What is the recommended approach to deal with logs to be as GDPR compliant as possible?
I need to pseudonymize user data. The only resource I found is dated back to march of 2018 in this blog post: https://www.elastic.co/de/blog/gdpr-personal-data-pseudonymization-part-1

Is this still best practice? Can I use the fingerprint method within a beat instead of logstash, because I'm not using logstash right now and try to keep my stack as slim as possible.

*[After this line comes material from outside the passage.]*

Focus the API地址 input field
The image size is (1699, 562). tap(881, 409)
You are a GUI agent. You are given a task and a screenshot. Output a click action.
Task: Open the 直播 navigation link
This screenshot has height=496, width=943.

The ruby script in the logstash config file creates a new index 'identities' is there any similiar processor that can achieve the same? Can I recreate this file with specific config settings in my file/-metricbeat.yml

    input {
    tcp {
        port => 5000
        codec => json_lines
    }
    }

    filter {

    ruby {
        code => "event.set('identities',[])"
    }

    # pseudonymise ip field

        #fingerprint ip
        fingerprint {
            method => "SHA256"
            source => ["ip"]
            key => "${FINGERPRINT_KEY}"
        }

        #create sub document under identities field
        mutate { add_field => { '[identities][0][key]' => "%{fingerprint}"  '[identities][0][value]' => "%{ip}" }  }
        #overwrite ip field with fingerprint
        mutate { replace => { "ip" => "%{fingerprint}" } }

    # pseudonymise username field
        #fingerprint username
        fingerprint {
            method => "SHA256"
            source => ["username"]
            key => "${FINGERPRINT_KEY}"
        }

        #create sub document under identities field
        mutate { add_field => { '[identities][1][key]' => "%{fingerprint}"  '[identities][1][value]' => "%{username}" } }
        #overwrite username field with fingerprint
        mutate { replace => { "username" => "%{fingerprint}" } }

    #extract sub documents and yield a new document for each one into the LS pipeline. See https://www.elastic.co/guide/en/logstash/current/plugins-filters-ruby.html#_inline_ruby_code
    ruby {
        code => "event.get('identities').each { |p| e=LogStash::Event.new(p); e.tag('identities'); new_event_block.call(e); } "
    }

    #remove fields on original doc
    mutate { remove_field => ["fingerprint","identities"] add_field => { "source" => "fingerprint_pipeline" } }
    }

    output {

    if "identities" in [tags] {
        #route identities to a new index
        elasticsearch {
            index => "identities"
            #use the key as the id to minimise number of docs and to allow easy lookup
            document_id => "%{[key]}"
            hosts => ["elasticsearch:9200"]
            #create action to avoid unnecessary deletions of existing identities
            action => "create"
            user => "elastic"
            password => "${ELASTIC_PASSWORD}"
            #don't log messages for identity docs which already exist
            failure_type_logging_whitelist => ["version_conflict_engine_exception"]
        }

    } else {
        #route events to a different index
        elasticsearch {
            index => "events"
            hosts => ["elasticsearch:9200"]
            user => "elastic"
            password => "${ELASTIC_PASSWORD}"
        }

    }

    }

Really looking forward to your answer and thanks a lot,
Nils

Hi!

If you just want to replace what logstash does, I think you can leverage script-processor so as to manually handle usernames. Also you can define conditional indices: https://www.elastic.co/guide/en/beats/metricbeat/current/elasticsearch-output.html#indices-option-es

C.

1 Like

Seems like script-processor is the right tool to execute the script. But I'm not sure how to convert this filter {...} into metricbeat script processor format. Do you know how to do it?

The elasticsearch output conditionals really help me!

This topic was automatically closed 28 days after the last reply. New replies are no longer allowed.